→ GIVEN EXERCISE
Reproduce the material below, swapping every "computer-use agent" for "screen assistant" and changing nothing else.

>> BEGIN

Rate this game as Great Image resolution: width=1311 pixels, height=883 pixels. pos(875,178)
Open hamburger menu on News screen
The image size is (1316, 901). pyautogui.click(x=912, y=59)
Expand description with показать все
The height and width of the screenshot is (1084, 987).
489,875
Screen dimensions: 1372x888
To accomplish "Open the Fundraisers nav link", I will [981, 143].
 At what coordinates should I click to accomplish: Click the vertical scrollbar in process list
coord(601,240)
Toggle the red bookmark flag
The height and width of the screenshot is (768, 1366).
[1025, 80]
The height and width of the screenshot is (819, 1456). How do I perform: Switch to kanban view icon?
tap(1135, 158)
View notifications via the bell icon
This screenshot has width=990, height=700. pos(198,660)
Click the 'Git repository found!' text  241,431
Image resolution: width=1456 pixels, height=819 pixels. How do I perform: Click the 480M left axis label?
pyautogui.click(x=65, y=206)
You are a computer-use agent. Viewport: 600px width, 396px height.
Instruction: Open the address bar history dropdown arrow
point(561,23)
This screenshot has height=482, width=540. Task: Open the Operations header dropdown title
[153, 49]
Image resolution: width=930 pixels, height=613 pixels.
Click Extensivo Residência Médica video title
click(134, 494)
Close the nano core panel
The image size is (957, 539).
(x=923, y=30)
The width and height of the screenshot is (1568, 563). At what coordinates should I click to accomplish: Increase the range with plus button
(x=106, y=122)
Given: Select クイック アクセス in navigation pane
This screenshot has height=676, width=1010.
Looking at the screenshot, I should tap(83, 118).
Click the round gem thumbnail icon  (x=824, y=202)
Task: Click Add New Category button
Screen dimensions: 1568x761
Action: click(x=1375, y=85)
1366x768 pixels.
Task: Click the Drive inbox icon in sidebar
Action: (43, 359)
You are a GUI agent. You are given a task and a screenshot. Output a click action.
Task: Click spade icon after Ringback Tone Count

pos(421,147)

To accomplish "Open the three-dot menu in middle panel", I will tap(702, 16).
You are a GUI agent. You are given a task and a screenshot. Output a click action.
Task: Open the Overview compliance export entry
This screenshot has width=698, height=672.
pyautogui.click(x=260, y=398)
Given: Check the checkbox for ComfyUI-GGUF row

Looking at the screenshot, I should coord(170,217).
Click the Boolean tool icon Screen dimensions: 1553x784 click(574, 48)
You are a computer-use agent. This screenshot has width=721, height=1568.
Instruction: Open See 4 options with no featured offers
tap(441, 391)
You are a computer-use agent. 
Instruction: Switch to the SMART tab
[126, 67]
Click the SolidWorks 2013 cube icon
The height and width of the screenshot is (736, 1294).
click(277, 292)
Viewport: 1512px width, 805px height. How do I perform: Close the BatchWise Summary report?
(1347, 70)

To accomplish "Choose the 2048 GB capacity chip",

>> END

→ CORRECT ANSWER
Rate this game as Great Image resolution: width=1311 pixels, height=883 pixels. pos(875,178)
Open hamburger menu on News screen
The image size is (1316, 901). pyautogui.click(x=912, y=59)
Expand description with показать все
The height and width of the screenshot is (1084, 987).
489,875
Screen dimensions: 1372x888
To accomplish "Open the Fundraisers nav link", I will [981, 143].
 At what coordinates should I click to accomplish: Click the vertical scrollbar in process list
coord(601,240)
Toggle the red bookmark flag
The height and width of the screenshot is (768, 1366).
[1025, 80]
The height and width of the screenshot is (819, 1456). How do I perform: Switch to kanban view icon?
tap(1135, 158)
View notifications via the bell icon
This screenshot has width=990, height=700. pos(198,660)
Click the 'Git repository found!' text  241,431
Image resolution: width=1456 pixels, height=819 pixels. How do I perform: Click the 480M left axis label?
pyautogui.click(x=65, y=206)
You are a screen assistant. Viewport: 600px width, 396px height.
Instruction: Open the address bar history dropdown arrow
point(561,23)
This screenshot has height=482, width=540. Task: Open the Operations header dropdown title
[153, 49]
Image resolution: width=930 pixels, height=613 pixels.
Click Extensivo Residência Médica video title
click(134, 494)
Close the nano core panel
The image size is (957, 539).
(x=923, y=30)
The width and height of the screenshot is (1568, 563). At what coordinates should I click to accomplish: Increase the range with plus button
(x=106, y=122)
Given: Select クイック アクセス in navigation pane
This screenshot has height=676, width=1010.
Looking at the screenshot, I should tap(83, 118).
Click the round gem thumbnail icon  (x=824, y=202)
Task: Click Add New Category button
Screen dimensions: 1568x761
Action: click(x=1375, y=85)
1366x768 pixels.
Task: Click the Drive inbox icon in sidebar
Action: (43, 359)
You are a GUI agent. You are given a task and a screenshot. Output a click action.
Task: Click spade icon after Ringback Tone Count

pos(421,147)

To accomplish "Open the three-dot menu in middle panel", I will tap(702, 16).
You are a GUI agent. You are given a task and a screenshot. Output a click action.
Task: Open the Overview compliance export entry
This screenshot has width=698, height=672.
pyautogui.click(x=260, y=398)
Given: Check the checkbox for ComfyUI-GGUF row

Looking at the screenshot, I should coord(170,217).
Click the Boolean tool icon Screen dimensions: 1553x784 click(574, 48)
You are a screen assistant. This screenshot has width=721, height=1568.
Instruction: Open See 4 options with no featured offers
tap(441, 391)
You are a screen assistant. 
Instruction: Switch to the SMART tab
[126, 67]
Click the SolidWorks 2013 cube icon
The height and width of the screenshot is (736, 1294).
click(277, 292)
Viewport: 1512px width, 805px height. How do I perform: Close the BatchWise Summary report?
(1347, 70)

To accomplish "Choose the 2048 GB capacity chip",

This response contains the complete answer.